Moreover, ultrasonic sensors can provide point data only, while the relatively large
acoustic beam footprint may lead to another source of uncertainty in case of
relatively short, highly turbulent surface fluctuations (ripples) or free-surface
air-water flows. Analysis of turbulent length and time scales of surface fluctuations
from point measurements is also difficult. Imaging techniques with different
dimensionality, however, may close this gap. It is shown in this thesis that edge
detection methods (known from computer vision) may be used for two-dimensional
free-surface extraction (i.e. from images taken through transparant sidewalls in
laboratory flumes). Another opportunity in hydraulic laboratory studies comes with
the application of stereo vision. Low-cost RGB-D sensors can be used to gather
instantaneous, three-dimensional free-surface elevations, even in flows with very
high complexity (e.g. aerated hydraulic jumps). It will be shown that the uncertainty
of these methods is of similar order as for classical instruments.
Particle Image Velocimetry (PIV) is a well-accepted and widespread imaging
technique for velocity determination in laboratory conditions. In combination with
high-speed cameras, PIV can give time-resolved velocity fields in 2D/3D or even as
volumetric flow fields. PIV is based on a cross-correlation technique applied to small
subimages of seeded flows. The minimum size of these subimages defines the
maximum spatial resolution of resulting velocity fields. A derivative of PIV for
aerated flows is also available, i.e. the so-called Bubble Image Velocimetry (BIV). This
thesis emphasizes the capacities and limitations of both methods, using relatively
simple setups with halogen and LED illuminations. It will be demonstrated that
PIV/BIV images may also be processed by means of Optical Flow (OF) techniques.
OF is another method originating from the computer vision discipline, based on the
assumption of image brightness conservation within a sequence of images. The
Horn-Schunck approach, which has been first employed to hydraulic engineering
problems in the studies presented herein, yields dense velocity fields, i.e. pixelwise
velocity data. As discussed hereinafter, the accuracy of OF competes well with PIV
for clear-water flows and even improves results (compared to BIV) for aerated flow
conditions. In order to independently benchmark the OF approach, synthetic images
with defined turbulence intensitiy are used.

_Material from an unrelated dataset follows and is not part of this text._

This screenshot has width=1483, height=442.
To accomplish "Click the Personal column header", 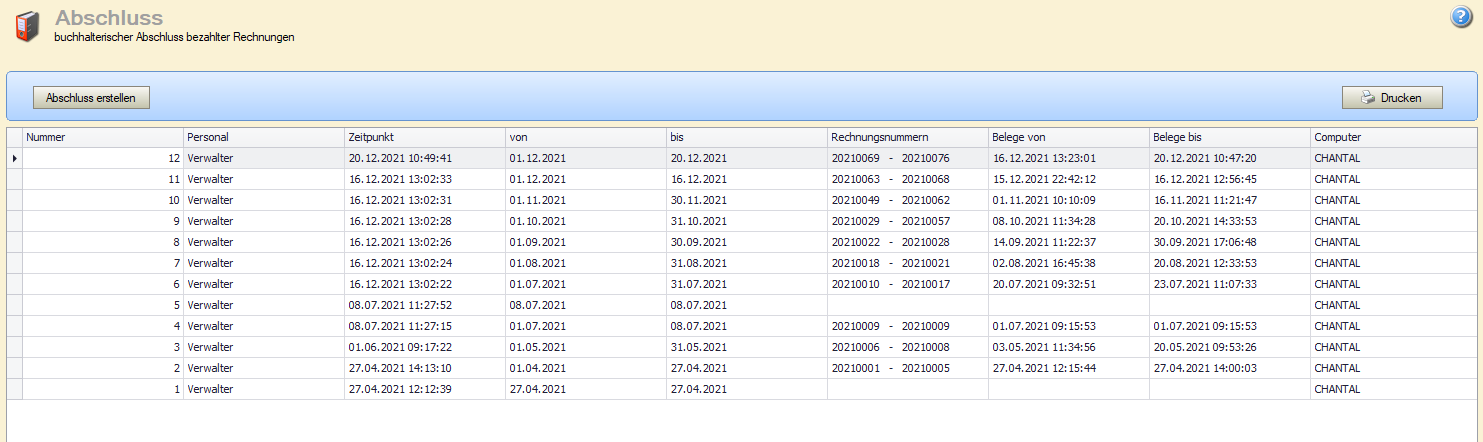I will 264,137.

Computer vision offers new opportunities that may help to improve the
understanding of fluid mechanics and fluid-structure interactions in laboratory
investigations. In prototype environments, it can be employed for obstacle detection
(e.g. identification of potential fish migration corridors) and recognition (e.g. fish
species for monitoring in a fishway) or surface reconstruction (e.g. inspection of
hydraulic structures). It can thus be expected that applications to hydraulic
engineering problems will develop rapidly in near future. Current methods have not
been developed for fluids in motion. Systematic future developments are needed to
improve the results in such difficult conditions.